Key Experimental Results¶
Main Results¶
| Finding | Description |
|---|---|
| Cross-platform collaboration is beneficial | Increasing participating users (even from different platforms) improves model performance. |
| Platform-level heterogeneity has the greatest impact | Cross-platform heterogeneity is more challenging than intra-platform heterogeneity (Device/OS/Source). |
| Adaptive algorithms are optimal | Adaptive algorithms like FedYogi exhibit the most robust performance in cross-platform settings. |
Ablation Study¶
| Configuration | Key Metrics | Description |
|---|---|---|
| Mobile-only vs. Full-platform FL | Full-platform is superior | Cross-platform data diversity makes a positive contribution. |
| IID vs. Non-IID Device Distribution | Non-IID performance drops | Device heterogeneity leads to data skew. |
| Different Foundation Models | Larger models gain more | VLM scale influences the effectiveness of federated learning. |
Key Findings¶
- Even with data from highly heterogeneous platforms and devices, increasing federated participants still enhances global model performance, providing confidence for large-scale distributed GUI agent training.
- Platform-level heterogeneity is the primary performance challenge, followed by the operating system; the impact of devices and data sources is relatively small.
- Adaptive learning rate algorithms such as FedYogi are particularly effective in cross-platform scenarios, likely due to their ability to better handle gradient distribution variances across platforms.
Highlights & Insights¶
- Four-dimensional heterogeneity decomposition is a systematic experimental design that allows the impact of each heterogeneity type to be analyzed independently.
- The finding that cross-platform collaboration is beneficial has practical deployment value, suggesting that user data from various device types can be leveraged to train superior unified GUI agents.
- The unified action space is a key engineering contribution that enables cross-platform federated learning.
Limitations & Future Work¶
- Only LoRA fine-tuning was evaluated; full-parameter federated learning might exhibit different heterogeneity dynamics.
- Data privacy is provided only through the basic FL framework; additional protections like Differential Privacy (DP) were not introduced.
- Evaluation is primarily based on offline data, lacking online evaluation in real user interactions.
- The unified action space might lose fine-grained, platform-specific interactions.
Related Work & Insights¶
- vs.
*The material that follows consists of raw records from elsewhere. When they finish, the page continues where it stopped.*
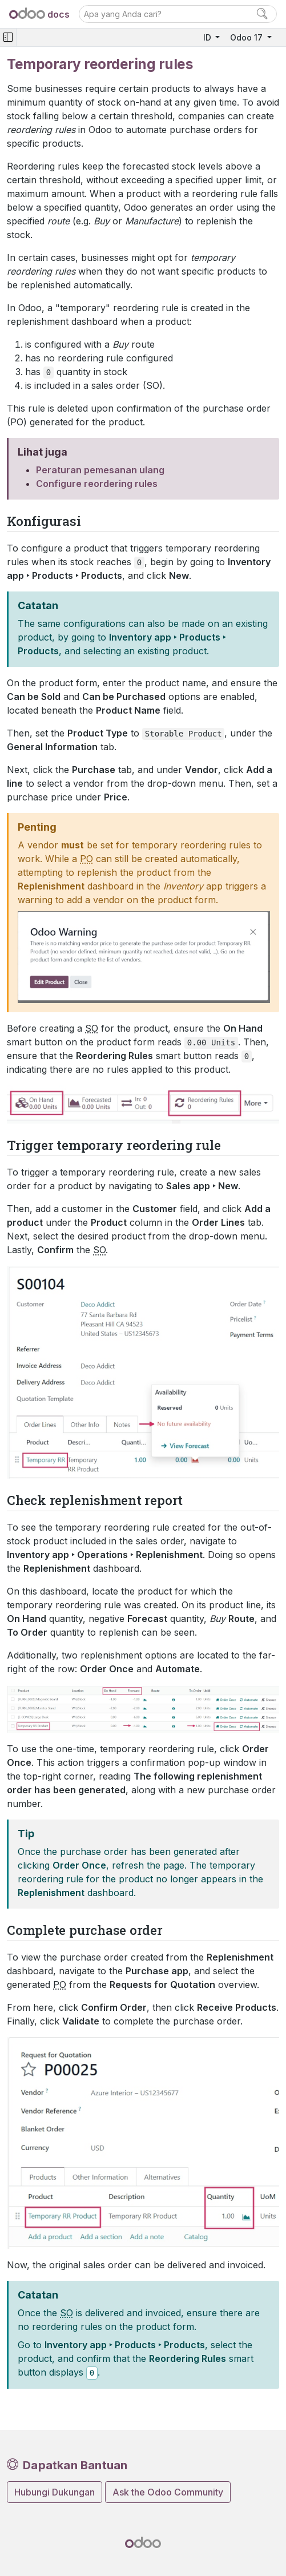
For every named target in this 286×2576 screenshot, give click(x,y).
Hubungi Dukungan (54, 2492)
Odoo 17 (247, 37)
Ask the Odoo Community (167, 2492)
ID (208, 37)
FedMABench: Restricted to mobile Android; FedGUI expands to mobile, web, and desktop platforms.
- vs. Centralized Cross-platform Agents (ShowUI, UI-TARS): These rely on centralized data collection; FedGUI demonstrates a distributed alternative.
- vs. Single-platform GUI Benchmarks: Single-platform methods offer poor generalization; federated cross-platform training provides a more scalable path.
Rating¶
- Novelty: ⭐⭐⭐⭐ First cross-platform federated GUI benchmark with systematic 4D heterogeneity analysis.
- Experimental Thoroughness: ⭐⭐⭐⭐⭐ Six datasets, seven algorithms, and 20+ foundation models.
- Writing Quality: ⭐⭐⭐⭐ Clear description of dataset construction and systematic experimental design.